* [EXCERPT TO READ]
>>>>

Student-Artist Collaboration: Leila Buck ’99’s “In/Between: Pieces in Progress”

Campus and Community Engagement Intern Michele Ko ’16 talks to Leila Buck ’99, Israa Saber ’17 and Casey Smith ’17 about “In/Between: Pieces in Progress.”

How do we balance the many roles we play, owning our identities and wanting to belong? How do we know what we think we know, see what we don’t, view ourselves and each other and engage in the spaces between? This Friday, April 17 and Saturday, April 18 at 8 pm in World Music Hall, Lebanese American writer, performer and teaching artist Leila Buck ’99 will explore these questions in “In/Between: Pieces in Progress,” a work-in-progress sharing of a collaborative theatrical work.

As part of Muslim Women’s Voices at Wesleyan, the piece reflects Buck’s semester-long engagement and collaboration with a tight-knit group of students. Throughout the spring semester, Buck met with two groups: one group of students who identify as being of Muslim heritage or culture in some way and another group of student allies interested in the topic of Muslim women. Meeting once or twice a week, Buck and the students created an informal space to talk about issues related to Muslim women, such as Charlie Hebdo and “Je Suis Charlie,” the recent shootings in Chapel Hill, North Carolina, representations of Muslims in mainstream media, feminist politics and personal experiences. Based on these conversations and interactions, Buck began crafting theatrical scenes, storytelling and playful improvisations that will be at the heart of the work-in-progress showing on April 17 and 18.

“It’s been a really wonderful opportunity to have a group of students who are so interested and engaged and coming from all these different backgrounds academically and personally and culturally, give me their thoughts and reflections on things that I’m investigating,” Buck said. “To be able to have a group where I could talk through my ideas and trust them to understand what it is I am trying to create and hear their responses and get their feedback, has just been enormously helpful in and has shaped the piece.”

The students who were involved joined the project for a variety of reasons. For Israa Saber, a sophomore majoring in Government with a Middle Eastern Studies certificate, contributing her own experience as a Muslim woman to the project was important to her.

<<<<

* [JOB 1]
Condense the paragraph of the article about Leila Buck's collaboration that begins "As part of Muslim Women's Voices at Wesleyan" into a short bulleted list that keeps its main facts.

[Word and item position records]
>>>>

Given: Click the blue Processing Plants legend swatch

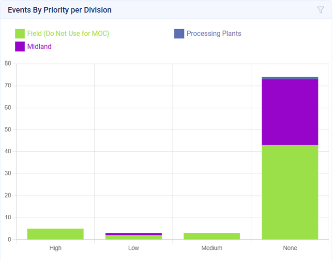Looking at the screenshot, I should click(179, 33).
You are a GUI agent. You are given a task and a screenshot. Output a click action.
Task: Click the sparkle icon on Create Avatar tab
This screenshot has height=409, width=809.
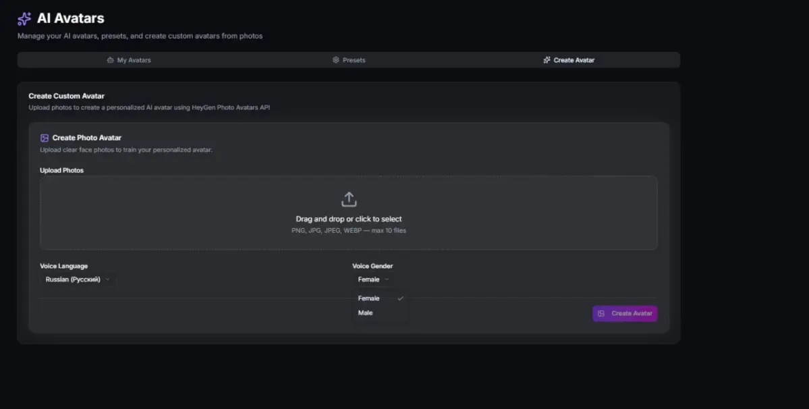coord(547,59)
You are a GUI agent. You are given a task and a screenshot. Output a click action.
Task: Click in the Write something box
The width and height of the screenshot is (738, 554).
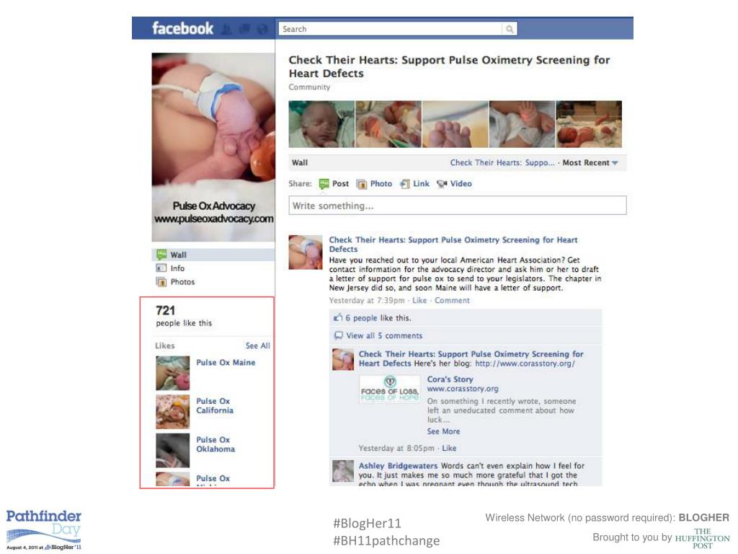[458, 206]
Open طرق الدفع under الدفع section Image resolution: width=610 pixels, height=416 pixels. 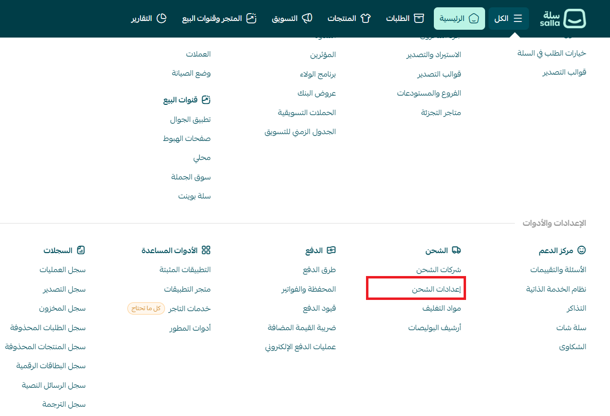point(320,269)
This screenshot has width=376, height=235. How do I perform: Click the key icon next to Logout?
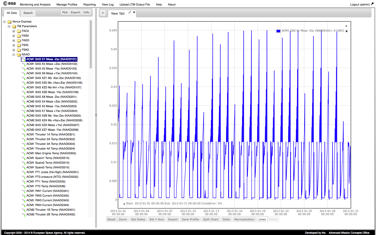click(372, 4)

<<<<
>>>>

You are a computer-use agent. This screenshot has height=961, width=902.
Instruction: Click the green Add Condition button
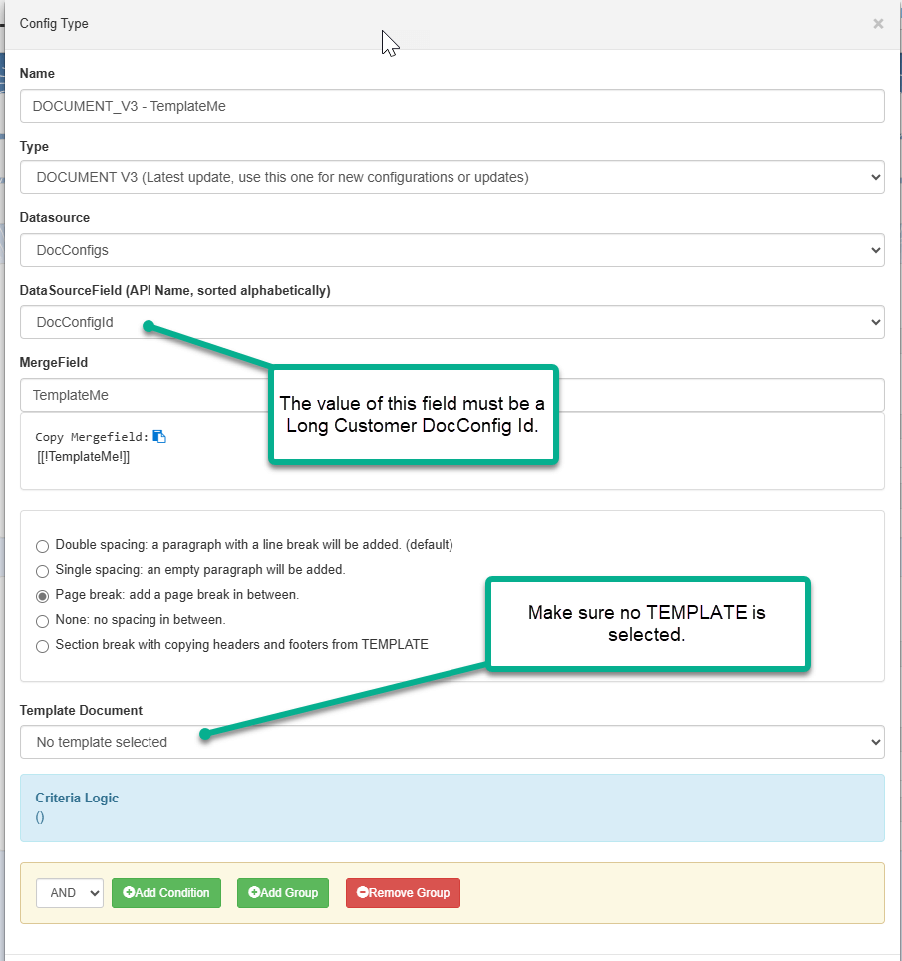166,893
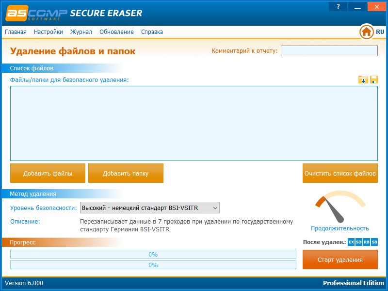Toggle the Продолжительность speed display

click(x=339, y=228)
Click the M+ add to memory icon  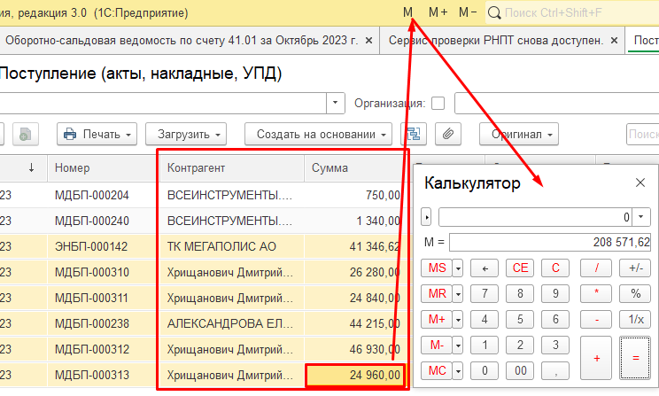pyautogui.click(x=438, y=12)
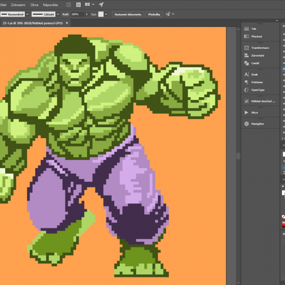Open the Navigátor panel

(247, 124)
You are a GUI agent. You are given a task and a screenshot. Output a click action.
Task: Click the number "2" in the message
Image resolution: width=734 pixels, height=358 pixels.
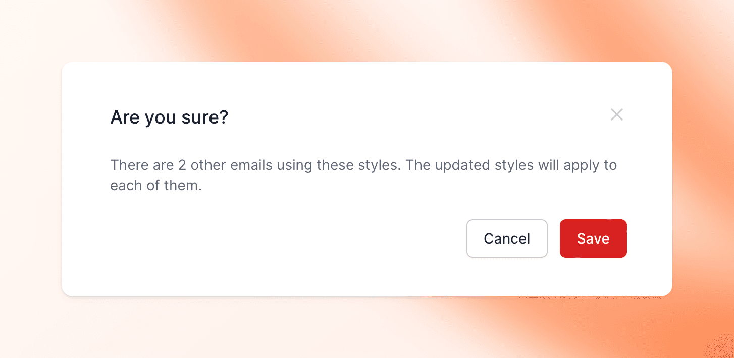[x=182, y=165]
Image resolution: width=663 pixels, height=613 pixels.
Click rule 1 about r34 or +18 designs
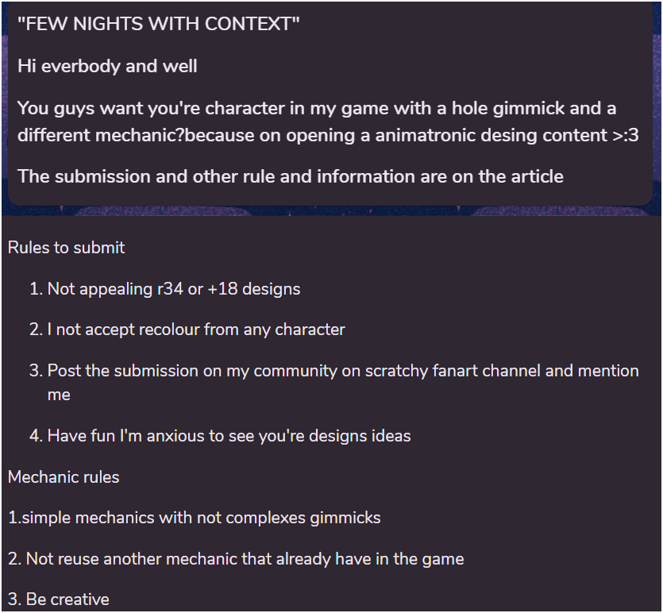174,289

<<<<

* [JOB 2]
Format the lines of the records from the line that contains "Given: Click the" up to and including the line that contains "Looking at the" as a numbered list, skipping blank lines. Leave the pictures out.

* [EXPECTED OUTPUT 1]
- The piece is part of Muslim Women's Voices at Wesleyan and reflects Buck's semester-long collaboration with a small group of students.
- During the spring semester, Buck met with two groups: students who identify as being of Muslim heritage or culture in some way, and student allies interested in the topic of Muslim women.
- They met once or twice a week in an informal space to discuss issues related to Muslim women, including Charlie Hebdo and "Je Suis Charlie," the recent shootings in Chapel Hill, North Carolina, media representations of Muslims, feminist politics and personal experiences.
- From these conversations, Buck crafted theatrical scenes, storytelling and playful improvisations that will be at the heart of the April 17 and 18 work-in-progress showing.

* [EXPECTED OUTPUT 2]
1. Given: Click the blue Processing Plants legend swatch
2. Looking at the screenshot, I should click(179, 33).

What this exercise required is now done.